Fortinet has advised mobile device users to be on the alert for mobile ransomware, which has seen a steady increase worldwide in recent months.
Ransomware is a type of malware that restricts usage of the device it infects, demanding payment from the end-user in order to regain control over the device. Until recently, ransomware has been targeting computers, but they are now attacking mobile phones.
“Ransomware threats have been big on mobile phones this year − from the emergence of the first variant targeting iOS devices to the first Android variant that encrypts phone data,” said Ruchna Nigam, Security Researcher, FortiGuard Labs, Fortinet.

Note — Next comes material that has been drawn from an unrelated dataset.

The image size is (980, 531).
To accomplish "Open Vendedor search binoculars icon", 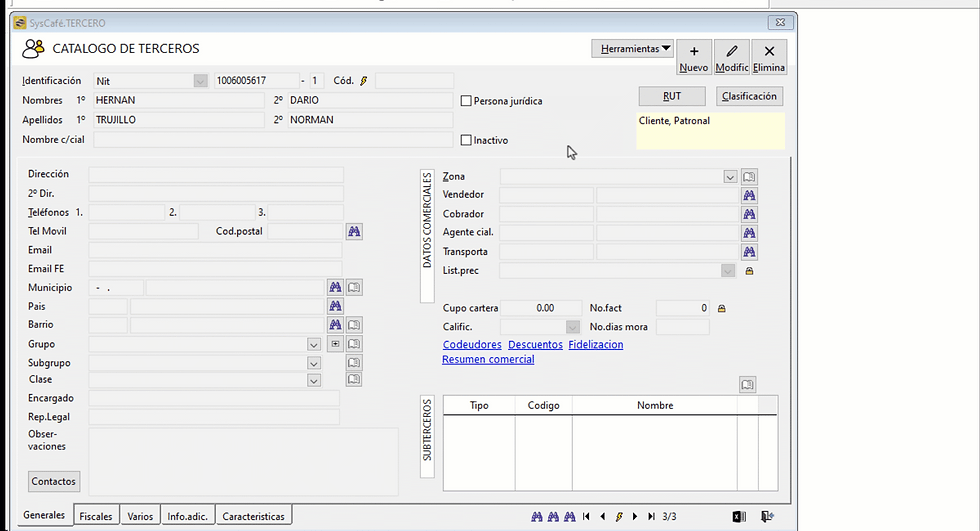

FortiGuard Labs recently detected the following four mobile ransomware:
Simplocker, discovered in June 2014, comes in the form of Trojanized applications like a Flash player, for example. This is the first "real" ransomware seen on Android in the sense that it actually encrypts files (with extensions "jpeg", "jpg", "png", "bmp", "gif", "pdf", "doc", "docx", "txt", "avi", "mkv", "3gp" and "mp4") on the phone. The malware locks the infected phone, displays a screen telling the user that the phone is locked, and demands payment to unlock it. Even after uninstallation of the application in safe mode, the files need to be decrypted to be read.
Cryptolocker for mobile, discovered in May 2014, disguises itself as a fake BaDoink video downloader application. Although the malware doesn’t cause any damage to phone data, it displays a locked screen claiming to originate from the local police, customized to the geo-location of the end-user. The locked screen is re-launched every five seconds, making phone operation near impossible without uninstallation of the malware.